Additionally, the analysis uncovers a contrasting relationship with the percentage of residents living under the poverty line. Areas with higher poverty rates demonstrate lower review counts, indicating that economic disadvantage may limit access to and engagement with coffee shops. This disparity in restaurant engagement highlights potential barriers faced by residents in less advantaged neighborhoods, such as limited financial resources or fewer coffee shop options.

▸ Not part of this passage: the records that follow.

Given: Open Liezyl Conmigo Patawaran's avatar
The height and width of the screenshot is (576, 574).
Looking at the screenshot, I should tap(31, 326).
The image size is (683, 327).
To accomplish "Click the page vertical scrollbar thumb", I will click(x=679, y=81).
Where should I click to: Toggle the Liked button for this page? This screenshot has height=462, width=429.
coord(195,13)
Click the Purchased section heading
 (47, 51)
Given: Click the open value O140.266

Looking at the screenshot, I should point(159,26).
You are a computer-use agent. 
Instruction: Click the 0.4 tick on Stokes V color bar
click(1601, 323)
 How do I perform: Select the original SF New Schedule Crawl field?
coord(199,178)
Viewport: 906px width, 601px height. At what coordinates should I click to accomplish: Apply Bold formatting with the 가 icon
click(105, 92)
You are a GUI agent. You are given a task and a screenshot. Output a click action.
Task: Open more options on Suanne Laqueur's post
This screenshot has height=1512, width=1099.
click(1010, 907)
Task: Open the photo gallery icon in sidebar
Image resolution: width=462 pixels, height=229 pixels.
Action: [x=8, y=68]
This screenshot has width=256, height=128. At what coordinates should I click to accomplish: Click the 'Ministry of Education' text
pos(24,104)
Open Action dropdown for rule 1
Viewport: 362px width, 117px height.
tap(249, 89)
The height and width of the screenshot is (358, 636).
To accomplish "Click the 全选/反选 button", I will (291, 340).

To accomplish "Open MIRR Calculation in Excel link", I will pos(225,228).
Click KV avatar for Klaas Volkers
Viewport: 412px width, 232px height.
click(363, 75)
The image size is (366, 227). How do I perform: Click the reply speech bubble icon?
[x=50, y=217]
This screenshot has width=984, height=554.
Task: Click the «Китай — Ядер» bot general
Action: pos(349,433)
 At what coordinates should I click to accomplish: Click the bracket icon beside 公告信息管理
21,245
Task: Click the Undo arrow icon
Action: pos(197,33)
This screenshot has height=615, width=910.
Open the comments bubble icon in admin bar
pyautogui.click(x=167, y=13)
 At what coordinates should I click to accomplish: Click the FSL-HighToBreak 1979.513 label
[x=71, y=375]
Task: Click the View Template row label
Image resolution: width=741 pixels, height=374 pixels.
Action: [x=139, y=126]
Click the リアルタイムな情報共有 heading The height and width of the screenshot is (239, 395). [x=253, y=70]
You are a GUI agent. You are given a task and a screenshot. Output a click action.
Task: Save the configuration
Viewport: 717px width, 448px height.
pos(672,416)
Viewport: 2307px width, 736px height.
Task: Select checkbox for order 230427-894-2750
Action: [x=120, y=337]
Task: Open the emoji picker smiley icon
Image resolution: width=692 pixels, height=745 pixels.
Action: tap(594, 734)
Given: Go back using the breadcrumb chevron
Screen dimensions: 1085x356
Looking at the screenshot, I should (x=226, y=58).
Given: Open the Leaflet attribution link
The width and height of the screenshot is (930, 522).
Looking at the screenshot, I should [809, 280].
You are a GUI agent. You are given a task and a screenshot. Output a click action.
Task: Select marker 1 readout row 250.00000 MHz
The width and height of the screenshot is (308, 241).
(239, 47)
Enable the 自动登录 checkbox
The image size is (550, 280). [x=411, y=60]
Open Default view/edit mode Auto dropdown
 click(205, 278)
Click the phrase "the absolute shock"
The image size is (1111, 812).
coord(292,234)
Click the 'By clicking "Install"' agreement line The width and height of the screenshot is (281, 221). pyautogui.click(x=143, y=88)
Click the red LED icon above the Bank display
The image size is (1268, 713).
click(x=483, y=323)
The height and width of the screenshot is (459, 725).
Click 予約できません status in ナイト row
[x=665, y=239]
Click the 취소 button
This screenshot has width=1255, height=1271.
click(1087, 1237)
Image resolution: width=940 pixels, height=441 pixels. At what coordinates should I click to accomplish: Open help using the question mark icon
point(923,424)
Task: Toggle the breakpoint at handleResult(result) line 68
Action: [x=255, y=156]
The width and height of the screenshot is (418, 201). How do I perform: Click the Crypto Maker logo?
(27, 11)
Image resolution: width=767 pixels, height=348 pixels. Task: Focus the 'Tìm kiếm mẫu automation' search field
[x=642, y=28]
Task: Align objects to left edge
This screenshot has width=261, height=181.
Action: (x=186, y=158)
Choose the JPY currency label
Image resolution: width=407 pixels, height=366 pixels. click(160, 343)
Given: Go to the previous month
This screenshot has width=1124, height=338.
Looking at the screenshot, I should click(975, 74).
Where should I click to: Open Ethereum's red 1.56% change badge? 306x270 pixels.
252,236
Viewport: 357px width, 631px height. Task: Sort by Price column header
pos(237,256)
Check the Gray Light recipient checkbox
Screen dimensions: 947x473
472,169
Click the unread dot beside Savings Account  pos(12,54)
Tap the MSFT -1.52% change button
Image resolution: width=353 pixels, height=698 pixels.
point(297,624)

Furthermore, the findings suggest that demographic factors—such as income levels and poverty rates—significantly influence consumer behavior in urban environments. This relationship underscores the importance of considering socioeconomic context when evaluating the distribution and attractiveness of coffee shops as POIs. The insights gained from this analysis can inform urban planners and policymakers about the need for equitable access to quality dining options, potentially guiding efforts to enhance local economic development and community engagement in underserved areas.